* PROBLEM:
Reproduce the records word for word, from the first line through the line containing "point(5,100)".

* DATA PROVIDED:
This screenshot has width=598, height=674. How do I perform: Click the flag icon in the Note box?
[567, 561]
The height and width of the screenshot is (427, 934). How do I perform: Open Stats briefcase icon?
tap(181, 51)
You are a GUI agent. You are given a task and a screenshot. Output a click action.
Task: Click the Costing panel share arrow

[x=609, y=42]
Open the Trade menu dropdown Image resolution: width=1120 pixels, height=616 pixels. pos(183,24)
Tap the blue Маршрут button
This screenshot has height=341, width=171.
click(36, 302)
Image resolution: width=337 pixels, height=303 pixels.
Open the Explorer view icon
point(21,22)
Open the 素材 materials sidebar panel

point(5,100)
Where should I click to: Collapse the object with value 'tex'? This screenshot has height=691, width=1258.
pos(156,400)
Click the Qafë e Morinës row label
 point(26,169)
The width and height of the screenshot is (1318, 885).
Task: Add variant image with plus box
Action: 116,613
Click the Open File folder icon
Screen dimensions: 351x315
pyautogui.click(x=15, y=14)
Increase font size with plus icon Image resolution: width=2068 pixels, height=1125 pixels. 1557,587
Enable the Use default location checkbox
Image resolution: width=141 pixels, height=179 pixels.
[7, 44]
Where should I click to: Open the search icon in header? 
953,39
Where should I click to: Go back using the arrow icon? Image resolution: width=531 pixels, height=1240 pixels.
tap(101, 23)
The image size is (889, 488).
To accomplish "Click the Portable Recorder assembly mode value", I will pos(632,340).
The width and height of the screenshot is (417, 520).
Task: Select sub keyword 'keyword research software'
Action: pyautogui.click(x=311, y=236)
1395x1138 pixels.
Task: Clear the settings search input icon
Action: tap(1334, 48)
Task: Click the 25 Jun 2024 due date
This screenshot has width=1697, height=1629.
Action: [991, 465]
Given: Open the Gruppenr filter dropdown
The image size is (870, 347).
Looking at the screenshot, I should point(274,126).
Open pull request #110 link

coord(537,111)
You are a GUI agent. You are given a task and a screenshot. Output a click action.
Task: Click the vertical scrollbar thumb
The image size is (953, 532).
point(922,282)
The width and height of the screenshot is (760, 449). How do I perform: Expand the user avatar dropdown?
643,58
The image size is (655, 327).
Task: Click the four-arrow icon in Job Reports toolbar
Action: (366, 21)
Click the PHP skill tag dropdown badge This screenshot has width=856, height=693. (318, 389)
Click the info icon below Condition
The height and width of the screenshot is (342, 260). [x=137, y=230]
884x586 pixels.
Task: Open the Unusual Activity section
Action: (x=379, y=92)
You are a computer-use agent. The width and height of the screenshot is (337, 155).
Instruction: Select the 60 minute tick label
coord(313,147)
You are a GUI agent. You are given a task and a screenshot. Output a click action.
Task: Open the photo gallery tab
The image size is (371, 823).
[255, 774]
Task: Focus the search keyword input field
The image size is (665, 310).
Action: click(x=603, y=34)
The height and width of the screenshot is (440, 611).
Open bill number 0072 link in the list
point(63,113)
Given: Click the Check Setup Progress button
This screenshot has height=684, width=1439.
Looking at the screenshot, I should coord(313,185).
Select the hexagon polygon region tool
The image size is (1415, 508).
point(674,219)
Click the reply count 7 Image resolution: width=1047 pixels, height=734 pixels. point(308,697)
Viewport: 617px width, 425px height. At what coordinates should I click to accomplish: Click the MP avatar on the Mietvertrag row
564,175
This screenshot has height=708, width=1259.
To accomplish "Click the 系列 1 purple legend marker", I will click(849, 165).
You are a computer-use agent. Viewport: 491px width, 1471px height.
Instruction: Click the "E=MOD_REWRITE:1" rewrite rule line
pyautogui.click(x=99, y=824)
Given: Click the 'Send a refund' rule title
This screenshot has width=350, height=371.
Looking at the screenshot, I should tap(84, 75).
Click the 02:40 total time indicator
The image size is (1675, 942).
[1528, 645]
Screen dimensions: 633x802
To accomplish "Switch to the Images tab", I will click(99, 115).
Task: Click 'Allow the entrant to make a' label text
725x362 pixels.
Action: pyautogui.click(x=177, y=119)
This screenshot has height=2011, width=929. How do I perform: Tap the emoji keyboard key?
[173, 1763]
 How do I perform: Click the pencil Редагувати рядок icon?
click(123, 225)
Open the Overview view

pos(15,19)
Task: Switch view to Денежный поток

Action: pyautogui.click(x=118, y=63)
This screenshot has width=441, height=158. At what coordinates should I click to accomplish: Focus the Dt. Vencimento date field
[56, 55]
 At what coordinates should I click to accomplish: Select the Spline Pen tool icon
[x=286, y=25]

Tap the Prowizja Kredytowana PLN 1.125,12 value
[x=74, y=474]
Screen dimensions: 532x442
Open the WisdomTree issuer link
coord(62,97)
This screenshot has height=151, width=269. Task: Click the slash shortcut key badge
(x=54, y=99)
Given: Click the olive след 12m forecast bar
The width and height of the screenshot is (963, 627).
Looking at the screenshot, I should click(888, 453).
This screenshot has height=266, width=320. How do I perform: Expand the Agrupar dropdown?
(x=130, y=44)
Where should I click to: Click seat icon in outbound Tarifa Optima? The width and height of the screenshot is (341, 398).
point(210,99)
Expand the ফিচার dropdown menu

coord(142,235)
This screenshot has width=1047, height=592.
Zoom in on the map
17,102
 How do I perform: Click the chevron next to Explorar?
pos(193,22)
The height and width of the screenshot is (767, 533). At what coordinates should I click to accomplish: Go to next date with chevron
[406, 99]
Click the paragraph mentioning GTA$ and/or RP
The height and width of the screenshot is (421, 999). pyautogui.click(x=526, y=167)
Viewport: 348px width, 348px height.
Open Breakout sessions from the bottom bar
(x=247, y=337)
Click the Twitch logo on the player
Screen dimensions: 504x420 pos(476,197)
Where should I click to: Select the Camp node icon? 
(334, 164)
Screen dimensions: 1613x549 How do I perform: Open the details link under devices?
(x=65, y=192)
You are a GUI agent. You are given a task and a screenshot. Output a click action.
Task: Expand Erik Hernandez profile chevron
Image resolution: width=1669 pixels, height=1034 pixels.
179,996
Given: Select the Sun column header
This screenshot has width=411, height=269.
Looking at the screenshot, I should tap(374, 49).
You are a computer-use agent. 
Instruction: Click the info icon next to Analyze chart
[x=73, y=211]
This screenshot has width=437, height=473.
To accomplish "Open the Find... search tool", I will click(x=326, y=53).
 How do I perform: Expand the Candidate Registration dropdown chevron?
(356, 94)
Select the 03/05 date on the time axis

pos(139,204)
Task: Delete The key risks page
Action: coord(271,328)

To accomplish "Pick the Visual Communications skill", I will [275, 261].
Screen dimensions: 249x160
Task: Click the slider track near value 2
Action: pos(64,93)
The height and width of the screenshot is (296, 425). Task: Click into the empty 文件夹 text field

* EXERCISE SOLUTION:
This screenshot has width=598, height=674. How do I perform: Click the flag icon in the Note box?
[567, 561]
The height and width of the screenshot is (427, 934). How do I perform: Open Stats briefcase icon?
tap(181, 51)
You are a GUI agent. You are given a task and a screenshot. Output a click action.
Task: Click the Costing panel share arrow

[x=609, y=42]
Open the Trade menu dropdown Image resolution: width=1120 pixels, height=616 pixels. pos(183,24)
Tap the blue Маршрут button
This screenshot has height=341, width=171.
click(36, 302)
Image resolution: width=337 pixels, height=303 pixels.
Open the Explorer view icon
point(21,22)
Open the 素材 materials sidebar panel

point(5,100)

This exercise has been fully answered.